Return only these lines: the one that contains "Given: Sort by the LTP column header" and every line after it through the end of the listing, exactly, without pictures.

※ ※ ※

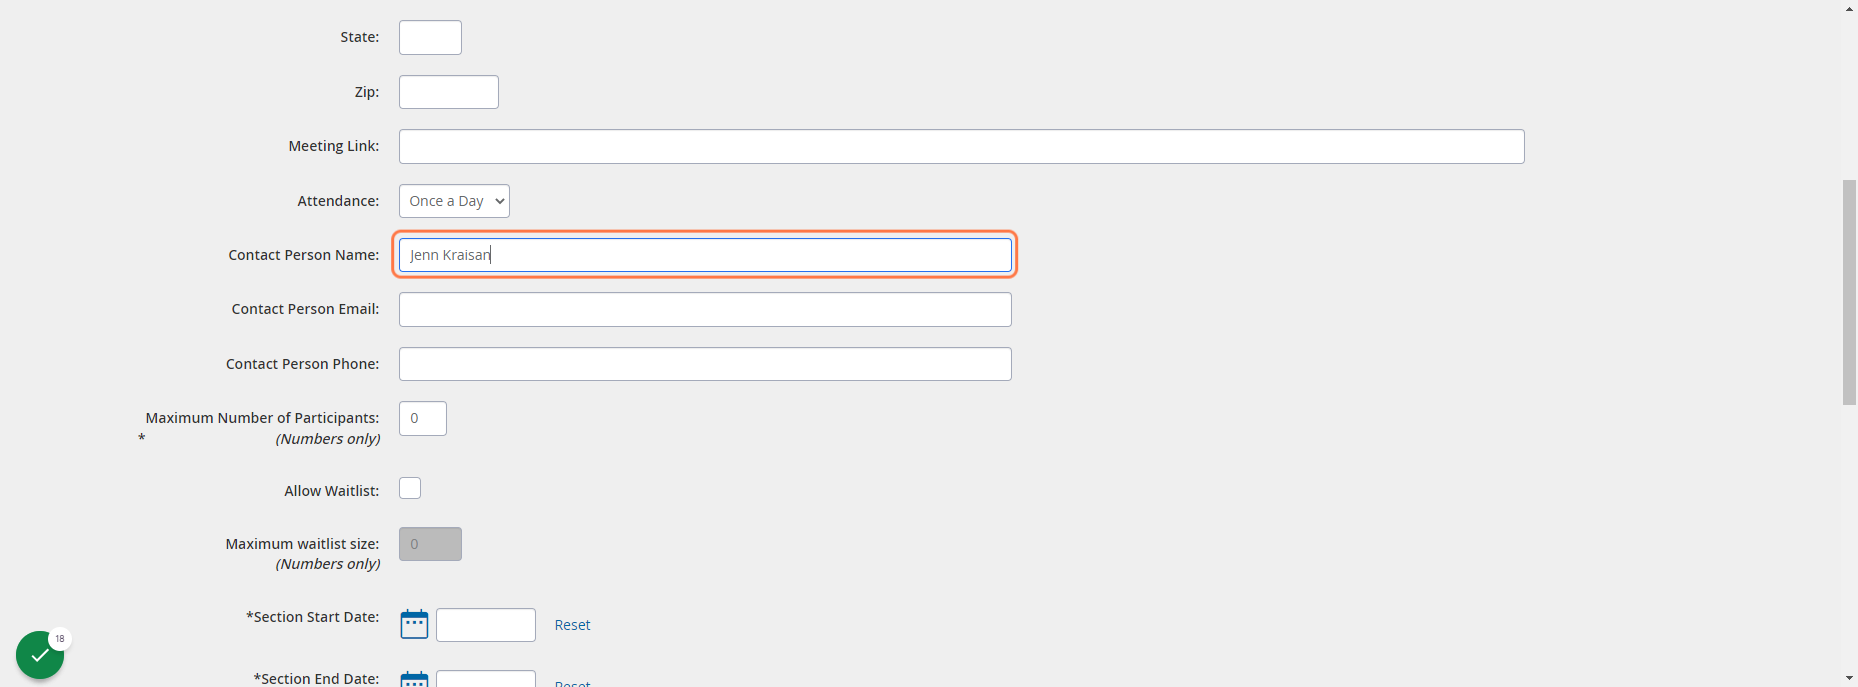Focus the Contact Person Email field
Viewport: 1858px width, 687px height.
coord(705,309)
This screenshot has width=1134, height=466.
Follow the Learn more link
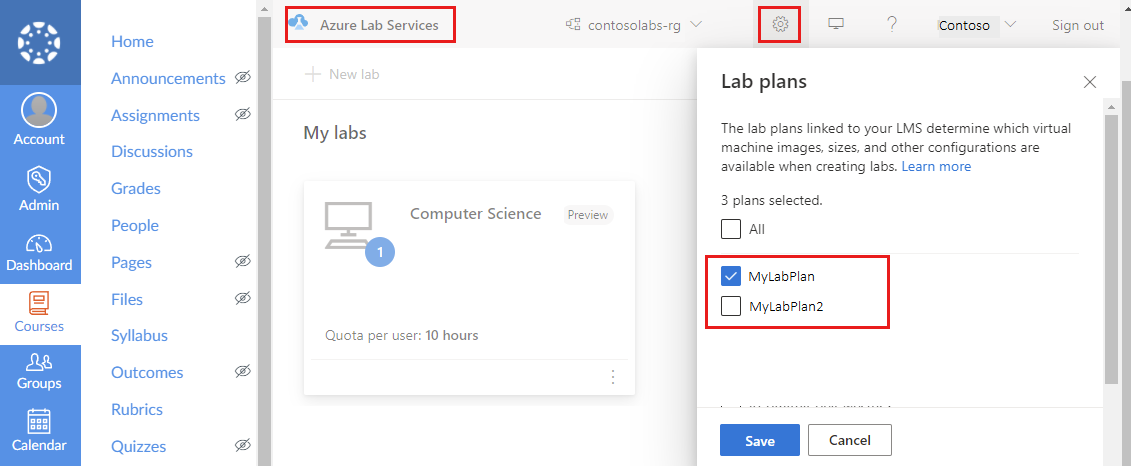coord(936,166)
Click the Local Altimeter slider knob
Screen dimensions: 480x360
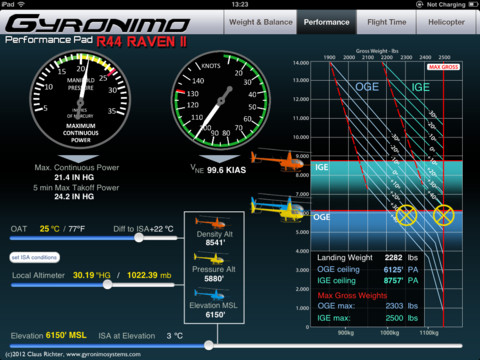click(x=107, y=284)
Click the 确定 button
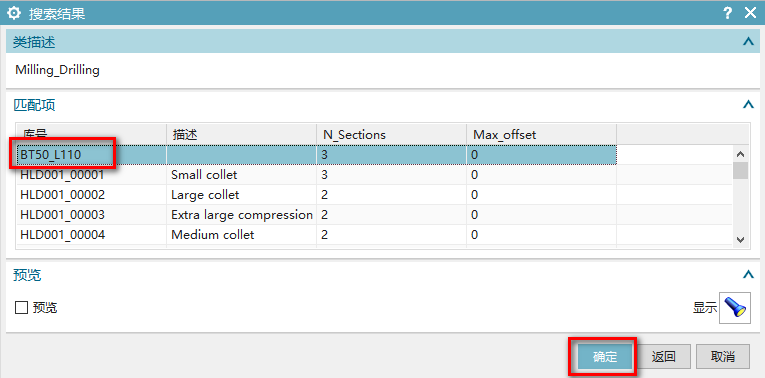 (x=605, y=357)
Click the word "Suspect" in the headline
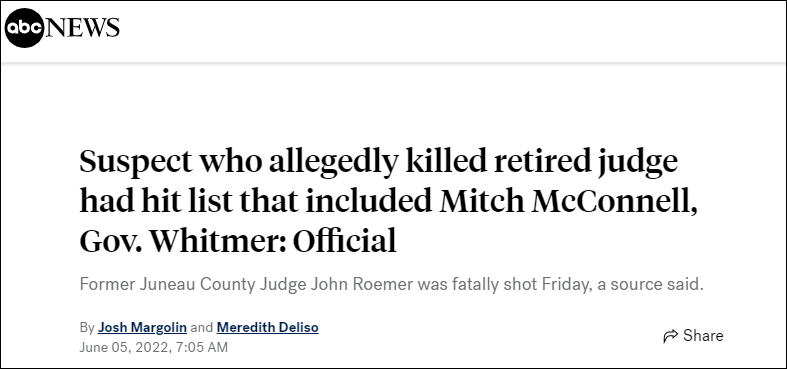This screenshot has width=787, height=369. click(x=136, y=162)
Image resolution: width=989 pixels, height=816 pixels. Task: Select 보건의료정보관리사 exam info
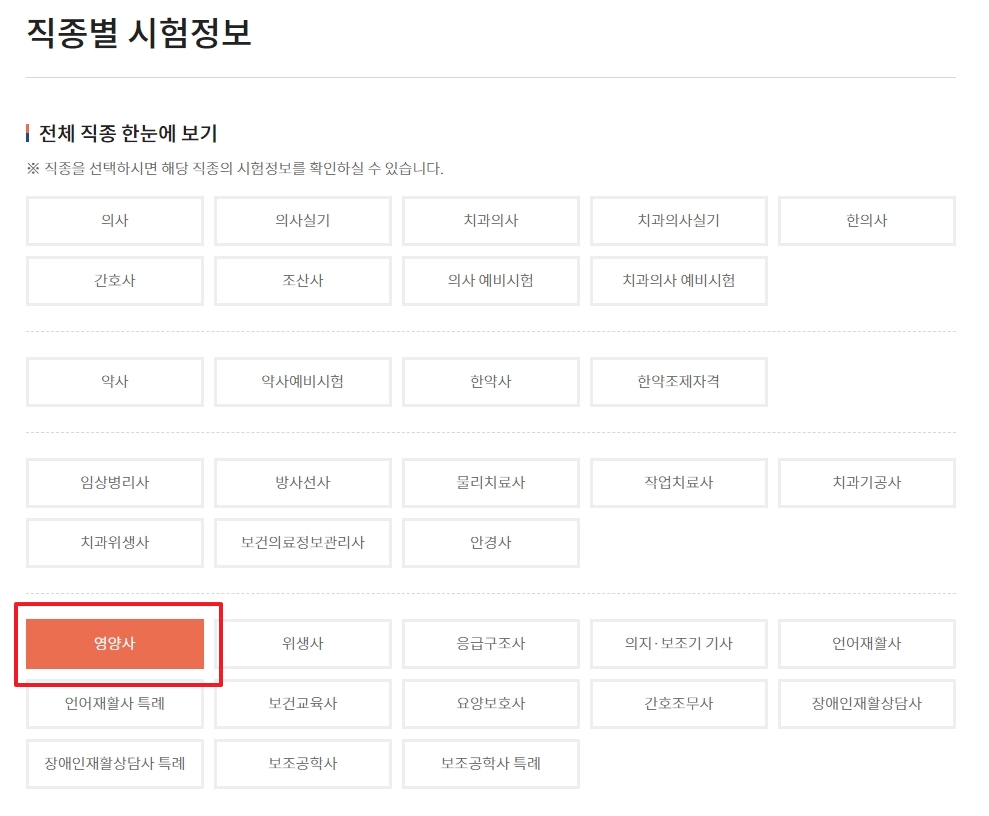tap(302, 543)
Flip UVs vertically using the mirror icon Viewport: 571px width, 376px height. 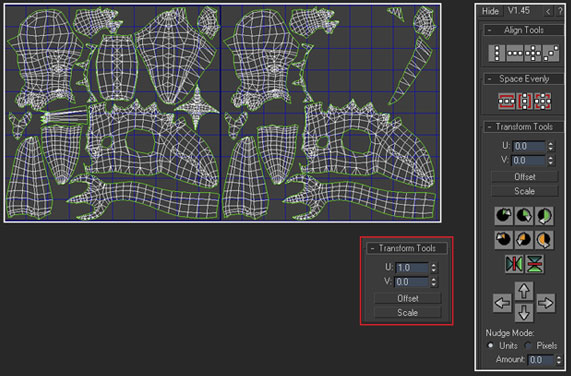(x=535, y=264)
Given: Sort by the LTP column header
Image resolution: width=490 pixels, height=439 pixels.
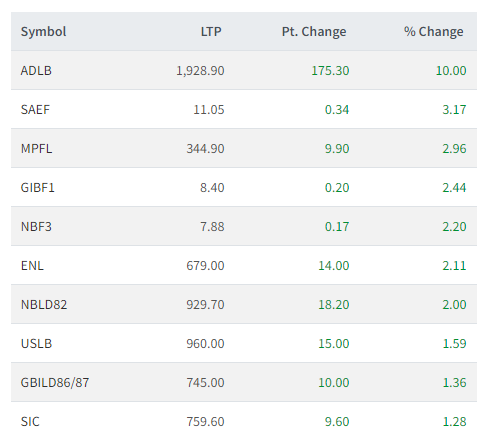Looking at the screenshot, I should point(211,32).
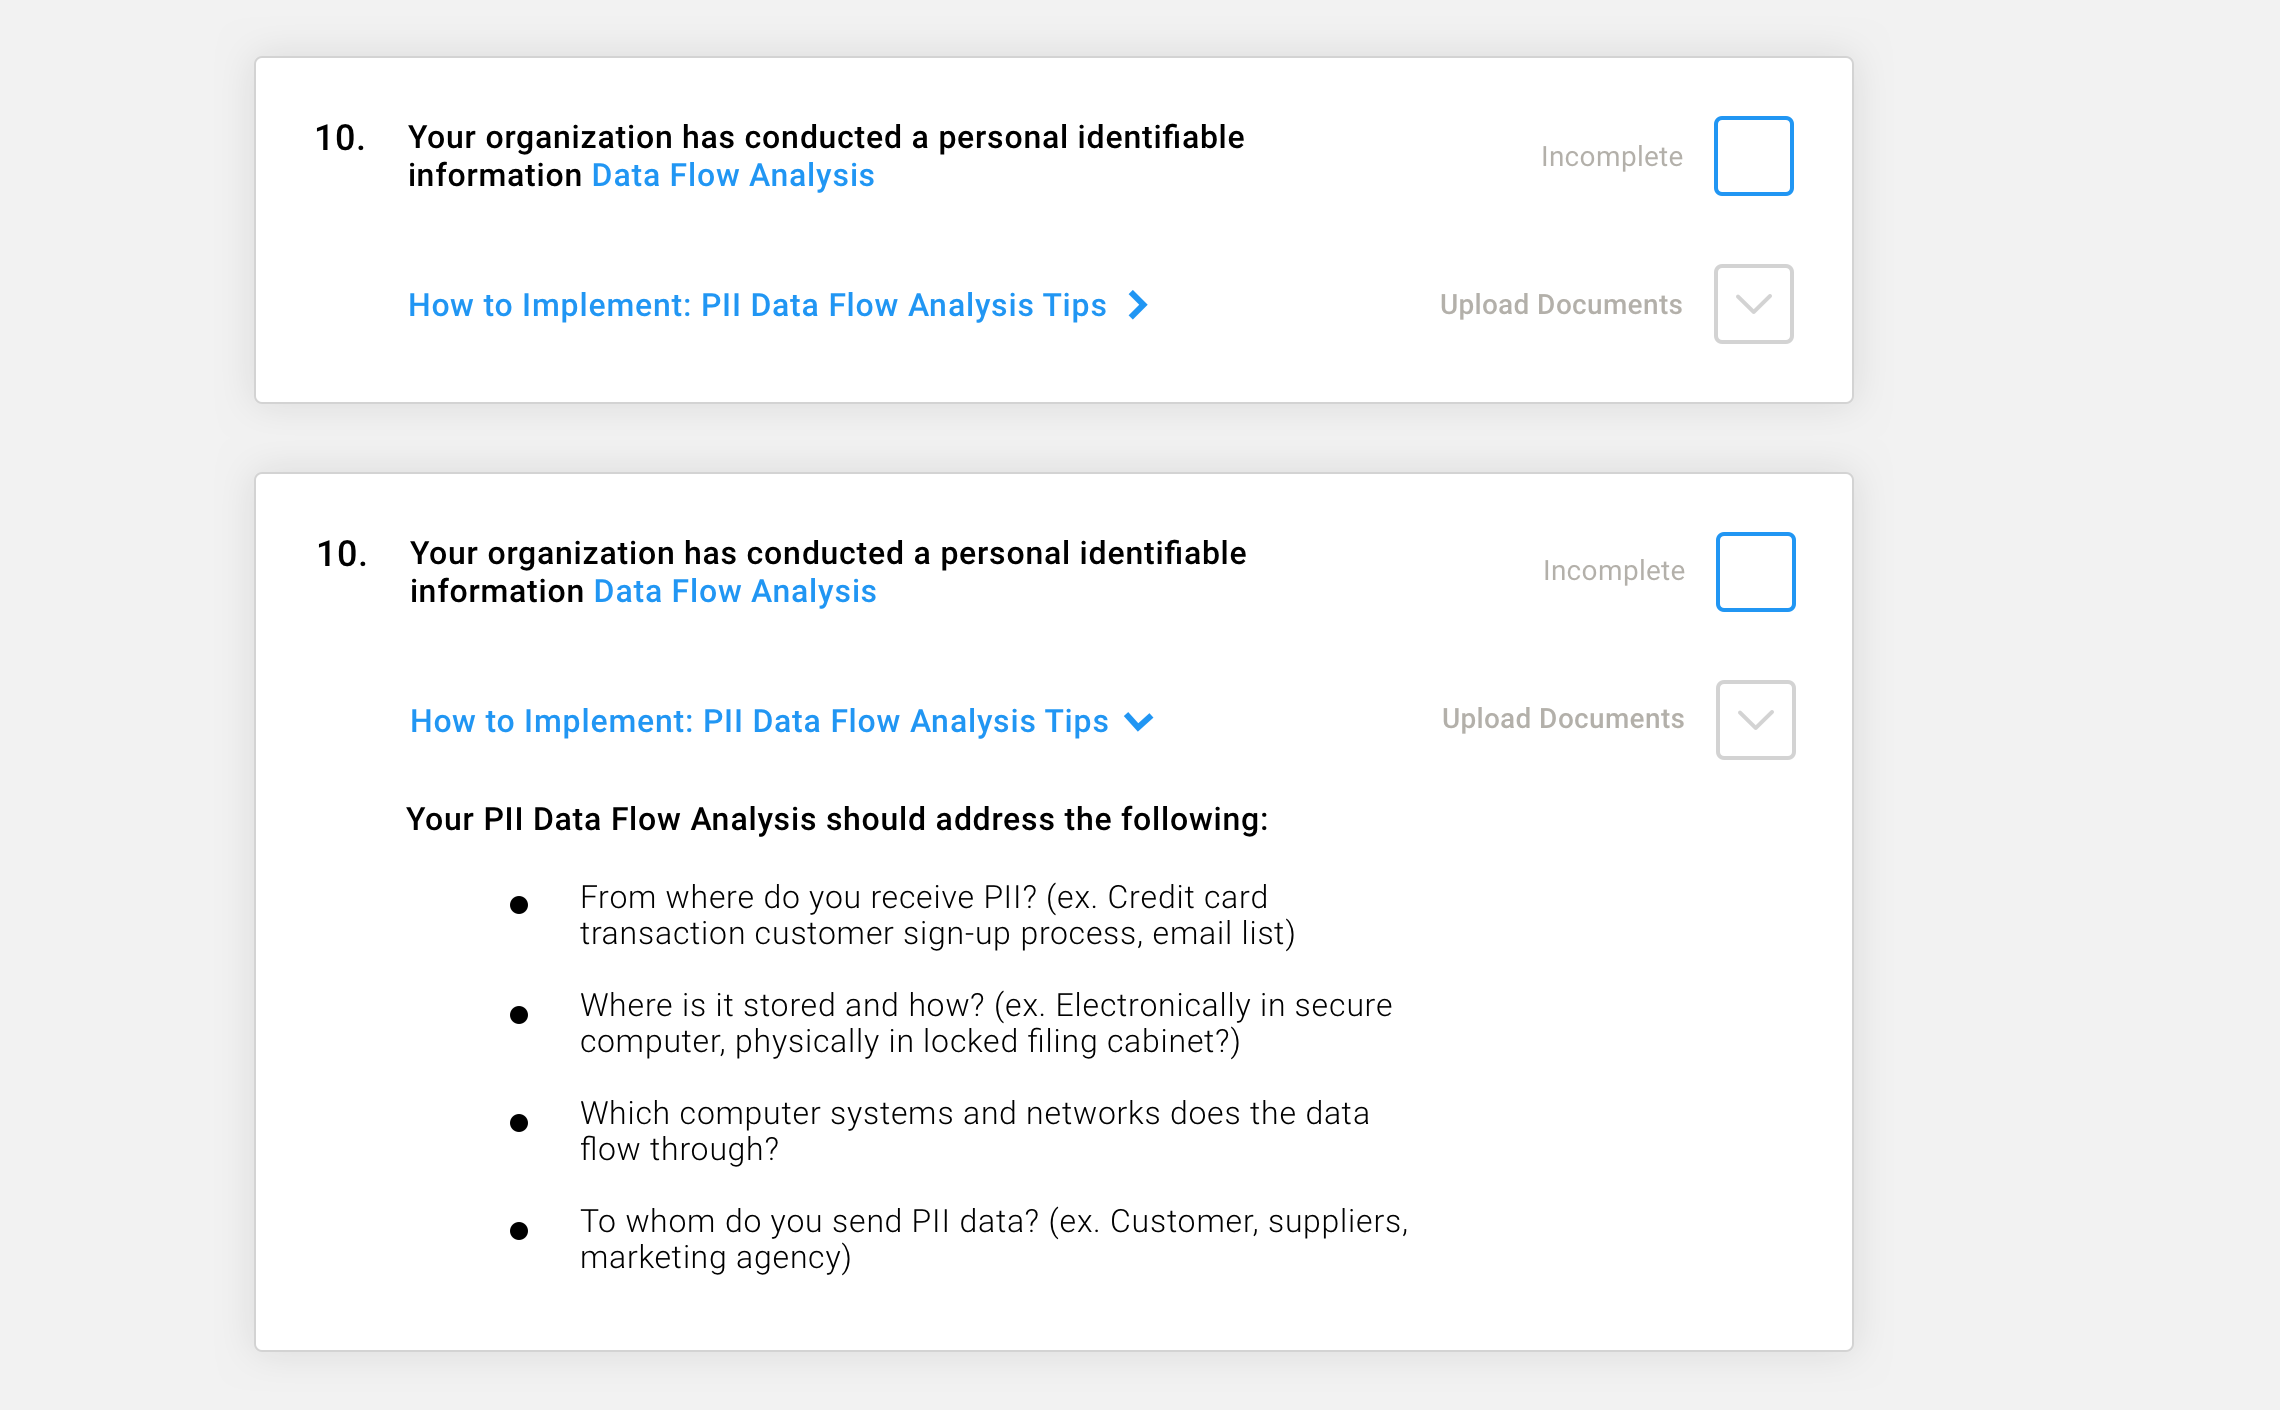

※ ※ ※

> _RESPONSE BOX_
Given: Sort by the LTP column header
Image resolution: width=490 pixels, height=439 pixels.
Looking at the screenshot, I should point(211,32).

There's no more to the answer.